--- Start of Dataset extract ---

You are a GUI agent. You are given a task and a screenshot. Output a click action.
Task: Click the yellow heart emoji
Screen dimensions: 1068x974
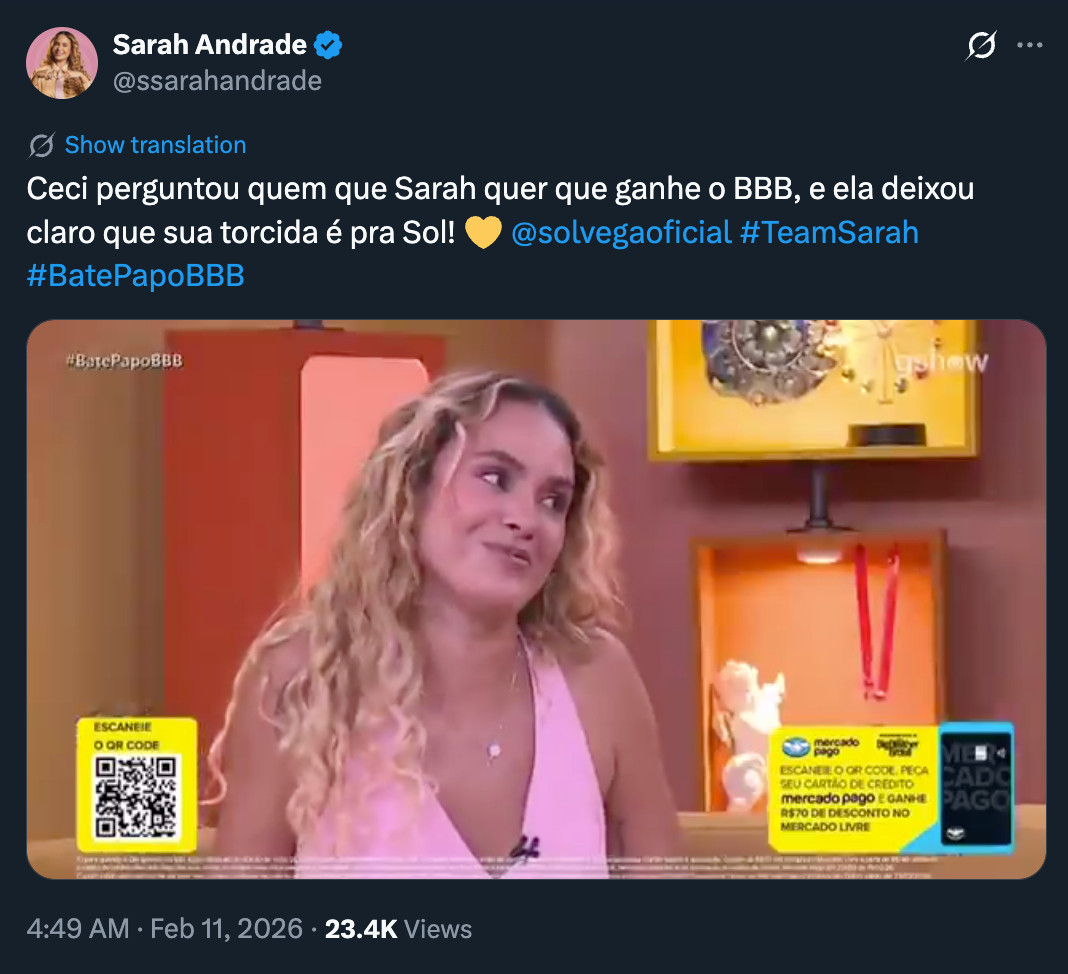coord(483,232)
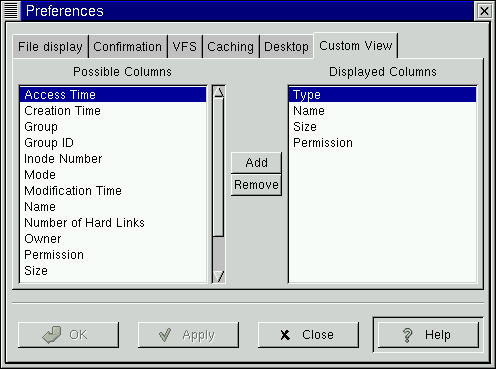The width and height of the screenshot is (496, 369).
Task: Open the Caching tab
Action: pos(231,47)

--- End of Dataset extract ---
--- Start of Dataset extract ---

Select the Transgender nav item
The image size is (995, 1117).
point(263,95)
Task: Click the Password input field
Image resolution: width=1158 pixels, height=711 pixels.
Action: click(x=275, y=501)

--- End of Dataset extract ---
--- Start of Dataset extract ---

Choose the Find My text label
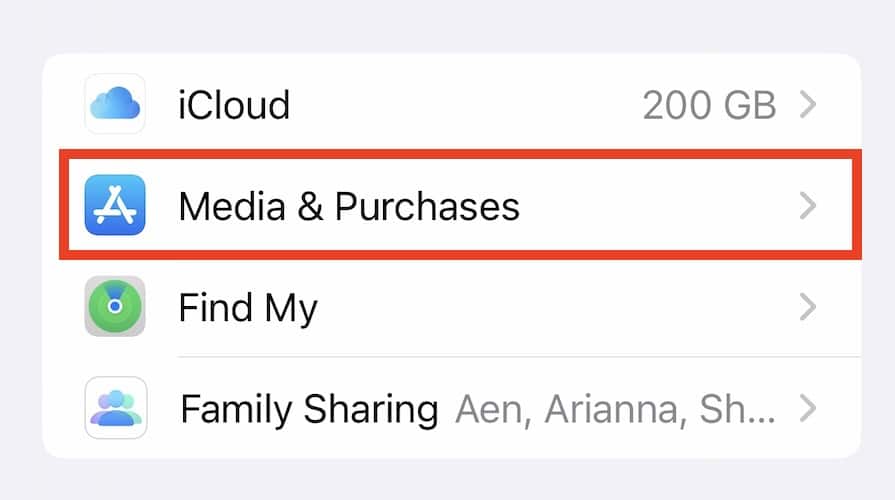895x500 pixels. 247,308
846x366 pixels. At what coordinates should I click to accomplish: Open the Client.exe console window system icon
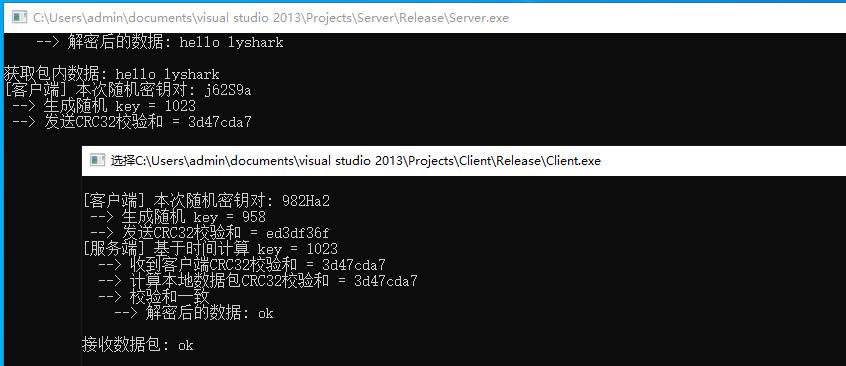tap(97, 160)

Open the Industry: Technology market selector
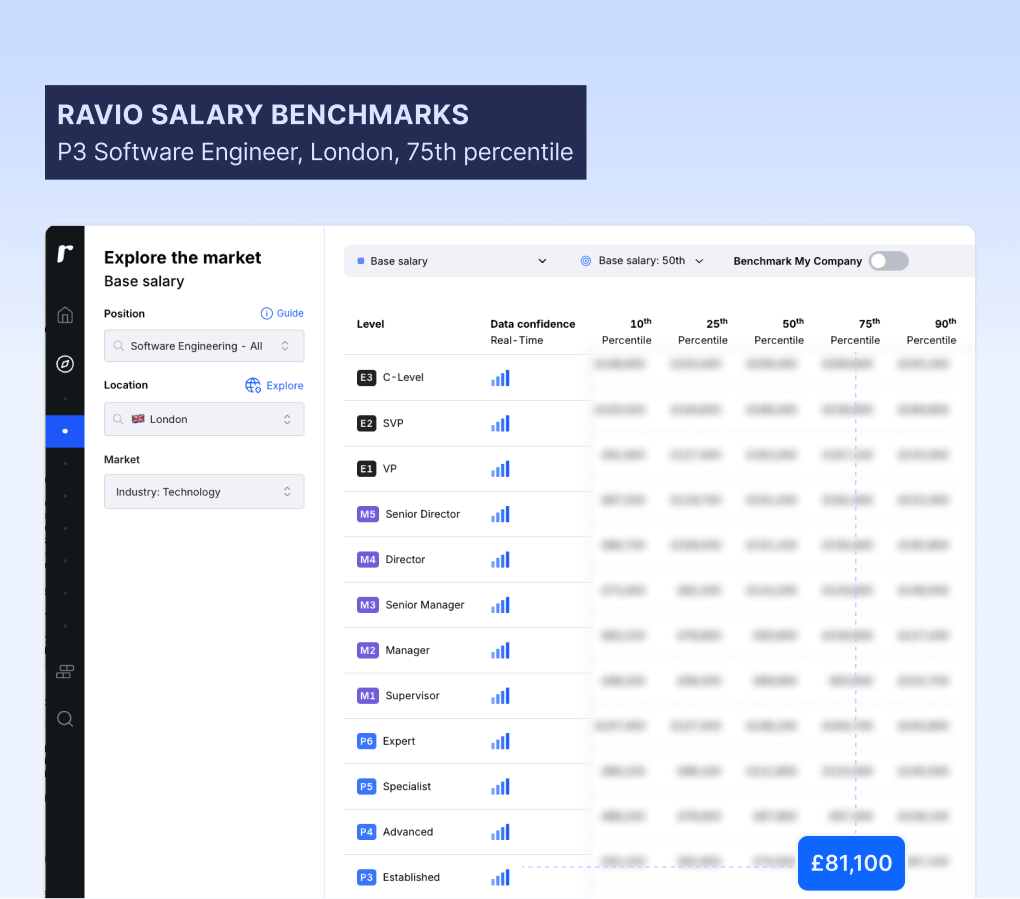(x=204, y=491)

--- End of Dataset extract ---

**The exercise**. Lay out the records from the line with "You are a GUI" to the line with "Action: pos(231,47)" as a JSON list of strings, one string per line, omitting blank lines. Leave the pictures out of the answer.

**Solution for this problem**.
[
  "You are a GUI agent. You are given a task and a screenshot. Output a click action.",
  "Task: Click the yellow heart emoji",
  "Screen dimensions: 1068x974",
  "coord(483,232)",
  "The width and height of the screenshot is (496, 369).",
  "Task: Open the Caching tab",
  "Action: pos(231,47)"
]